(Dataset records begins)

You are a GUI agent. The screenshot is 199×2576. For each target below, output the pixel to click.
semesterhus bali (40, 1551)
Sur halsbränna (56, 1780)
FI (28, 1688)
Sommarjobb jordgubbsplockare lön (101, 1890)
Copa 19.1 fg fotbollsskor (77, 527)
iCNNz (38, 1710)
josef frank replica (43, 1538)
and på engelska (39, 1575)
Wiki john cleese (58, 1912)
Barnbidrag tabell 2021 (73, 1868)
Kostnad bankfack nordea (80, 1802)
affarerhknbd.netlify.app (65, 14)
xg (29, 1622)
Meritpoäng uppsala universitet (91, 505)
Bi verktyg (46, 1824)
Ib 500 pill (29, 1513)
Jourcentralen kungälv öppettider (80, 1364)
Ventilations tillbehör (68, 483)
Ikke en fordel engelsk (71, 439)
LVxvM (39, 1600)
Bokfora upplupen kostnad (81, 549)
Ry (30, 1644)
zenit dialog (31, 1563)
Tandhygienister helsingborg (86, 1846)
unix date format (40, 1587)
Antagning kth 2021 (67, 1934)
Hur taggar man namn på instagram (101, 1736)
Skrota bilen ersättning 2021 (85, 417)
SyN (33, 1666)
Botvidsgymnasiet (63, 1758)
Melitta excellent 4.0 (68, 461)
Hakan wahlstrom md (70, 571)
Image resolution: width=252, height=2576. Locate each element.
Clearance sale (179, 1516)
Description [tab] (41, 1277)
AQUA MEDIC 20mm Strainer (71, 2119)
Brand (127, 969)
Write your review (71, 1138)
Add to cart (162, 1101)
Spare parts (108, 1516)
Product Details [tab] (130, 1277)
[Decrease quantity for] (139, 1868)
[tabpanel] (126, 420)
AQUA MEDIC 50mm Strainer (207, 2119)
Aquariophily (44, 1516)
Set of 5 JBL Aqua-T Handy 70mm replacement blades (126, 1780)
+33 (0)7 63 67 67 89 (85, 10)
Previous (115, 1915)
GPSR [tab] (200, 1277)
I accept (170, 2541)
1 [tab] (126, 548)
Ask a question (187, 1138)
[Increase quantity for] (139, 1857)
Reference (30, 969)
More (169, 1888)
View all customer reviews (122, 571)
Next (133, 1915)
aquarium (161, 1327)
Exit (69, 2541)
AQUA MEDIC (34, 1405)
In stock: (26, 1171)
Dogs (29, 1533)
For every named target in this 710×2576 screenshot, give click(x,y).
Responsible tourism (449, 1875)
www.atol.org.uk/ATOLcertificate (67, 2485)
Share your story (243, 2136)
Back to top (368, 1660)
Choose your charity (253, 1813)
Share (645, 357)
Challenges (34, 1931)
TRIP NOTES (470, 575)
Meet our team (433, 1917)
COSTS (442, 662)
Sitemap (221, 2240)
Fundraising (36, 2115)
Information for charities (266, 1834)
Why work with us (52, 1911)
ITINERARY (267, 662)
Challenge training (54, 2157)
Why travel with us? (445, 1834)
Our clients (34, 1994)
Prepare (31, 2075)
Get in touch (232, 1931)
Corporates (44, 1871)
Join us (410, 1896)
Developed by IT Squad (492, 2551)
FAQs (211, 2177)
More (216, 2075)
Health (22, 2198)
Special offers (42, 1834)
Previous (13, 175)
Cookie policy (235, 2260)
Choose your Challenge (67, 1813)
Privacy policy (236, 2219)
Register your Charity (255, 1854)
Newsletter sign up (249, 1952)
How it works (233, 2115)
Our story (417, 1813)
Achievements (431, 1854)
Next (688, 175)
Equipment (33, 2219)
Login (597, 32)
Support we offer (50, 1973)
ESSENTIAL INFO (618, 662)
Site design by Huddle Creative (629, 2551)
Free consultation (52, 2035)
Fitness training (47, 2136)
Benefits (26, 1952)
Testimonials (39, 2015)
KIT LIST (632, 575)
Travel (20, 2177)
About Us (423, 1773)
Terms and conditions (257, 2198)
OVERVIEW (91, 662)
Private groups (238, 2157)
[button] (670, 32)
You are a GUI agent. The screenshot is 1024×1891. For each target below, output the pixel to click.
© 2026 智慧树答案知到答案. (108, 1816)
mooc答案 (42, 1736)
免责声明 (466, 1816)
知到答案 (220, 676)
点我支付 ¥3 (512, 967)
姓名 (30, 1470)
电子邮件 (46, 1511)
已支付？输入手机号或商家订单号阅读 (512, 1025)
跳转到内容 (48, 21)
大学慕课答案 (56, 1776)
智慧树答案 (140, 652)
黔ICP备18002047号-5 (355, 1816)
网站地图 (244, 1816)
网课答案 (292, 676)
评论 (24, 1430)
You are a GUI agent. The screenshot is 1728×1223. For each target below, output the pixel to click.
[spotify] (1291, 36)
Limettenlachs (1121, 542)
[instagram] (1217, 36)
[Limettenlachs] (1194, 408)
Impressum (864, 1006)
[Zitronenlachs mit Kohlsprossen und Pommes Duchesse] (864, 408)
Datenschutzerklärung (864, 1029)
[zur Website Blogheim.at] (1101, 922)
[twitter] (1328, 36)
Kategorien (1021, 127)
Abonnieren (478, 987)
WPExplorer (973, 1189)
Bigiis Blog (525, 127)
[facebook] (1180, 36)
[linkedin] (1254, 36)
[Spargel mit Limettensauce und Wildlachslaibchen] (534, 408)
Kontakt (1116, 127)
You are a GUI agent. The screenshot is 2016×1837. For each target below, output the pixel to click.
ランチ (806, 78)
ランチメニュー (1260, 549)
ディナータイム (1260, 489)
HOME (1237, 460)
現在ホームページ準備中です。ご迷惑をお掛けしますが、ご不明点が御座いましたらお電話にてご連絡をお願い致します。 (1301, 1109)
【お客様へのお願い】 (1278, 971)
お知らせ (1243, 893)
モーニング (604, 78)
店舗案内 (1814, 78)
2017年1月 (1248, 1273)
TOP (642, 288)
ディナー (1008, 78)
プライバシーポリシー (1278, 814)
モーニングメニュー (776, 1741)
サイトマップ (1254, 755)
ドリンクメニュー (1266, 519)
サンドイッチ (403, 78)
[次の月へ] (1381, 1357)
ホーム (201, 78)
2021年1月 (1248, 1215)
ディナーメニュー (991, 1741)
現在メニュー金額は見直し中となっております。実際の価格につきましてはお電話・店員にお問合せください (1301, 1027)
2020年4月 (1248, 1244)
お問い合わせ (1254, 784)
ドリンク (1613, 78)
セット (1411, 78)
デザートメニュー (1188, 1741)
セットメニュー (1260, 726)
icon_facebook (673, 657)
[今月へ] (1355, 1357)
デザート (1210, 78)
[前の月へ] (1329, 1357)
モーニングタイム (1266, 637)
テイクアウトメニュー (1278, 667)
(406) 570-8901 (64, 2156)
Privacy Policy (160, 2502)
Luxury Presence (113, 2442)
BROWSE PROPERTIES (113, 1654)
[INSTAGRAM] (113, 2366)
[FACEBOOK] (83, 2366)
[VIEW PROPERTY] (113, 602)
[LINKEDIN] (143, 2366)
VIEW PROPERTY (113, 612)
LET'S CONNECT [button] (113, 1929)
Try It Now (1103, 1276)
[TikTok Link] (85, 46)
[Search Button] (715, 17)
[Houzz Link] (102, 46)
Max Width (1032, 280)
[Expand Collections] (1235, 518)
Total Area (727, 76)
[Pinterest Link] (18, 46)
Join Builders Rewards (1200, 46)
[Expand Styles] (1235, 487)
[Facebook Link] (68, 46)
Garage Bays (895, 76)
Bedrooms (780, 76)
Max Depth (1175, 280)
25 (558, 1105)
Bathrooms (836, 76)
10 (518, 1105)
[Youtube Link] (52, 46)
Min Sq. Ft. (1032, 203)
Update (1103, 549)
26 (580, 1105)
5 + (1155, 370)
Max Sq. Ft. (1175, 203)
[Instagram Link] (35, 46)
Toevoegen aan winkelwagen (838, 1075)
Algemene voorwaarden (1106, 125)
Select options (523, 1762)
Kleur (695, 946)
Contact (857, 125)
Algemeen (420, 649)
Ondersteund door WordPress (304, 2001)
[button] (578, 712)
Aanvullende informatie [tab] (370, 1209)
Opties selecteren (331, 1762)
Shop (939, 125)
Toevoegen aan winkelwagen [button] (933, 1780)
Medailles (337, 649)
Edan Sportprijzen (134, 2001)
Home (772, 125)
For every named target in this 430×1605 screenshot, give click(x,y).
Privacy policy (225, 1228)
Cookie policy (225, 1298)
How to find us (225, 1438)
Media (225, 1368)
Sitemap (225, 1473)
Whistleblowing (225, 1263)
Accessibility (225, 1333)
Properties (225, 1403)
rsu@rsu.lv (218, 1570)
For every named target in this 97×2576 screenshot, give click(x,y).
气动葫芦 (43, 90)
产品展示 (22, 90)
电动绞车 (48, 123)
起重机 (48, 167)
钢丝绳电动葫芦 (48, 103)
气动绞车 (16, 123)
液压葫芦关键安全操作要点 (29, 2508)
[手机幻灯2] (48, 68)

(Dataset records ends)

**What this task involves**
Extract the first line above and each line after it up to and including the one with "iCNNz (38, 1710)", please, exactly and with nothing else.

**The answer**
You are a GUI agent. The screenshot is 199×2576. For each target below, output the pixel to click.
semesterhus bali (40, 1551)
Sur halsbränna (56, 1780)
FI (28, 1688)
Sommarjobb jordgubbsplockare lön (101, 1890)
Copa 19.1 fg fotbollsskor (77, 527)
iCNNz (38, 1710)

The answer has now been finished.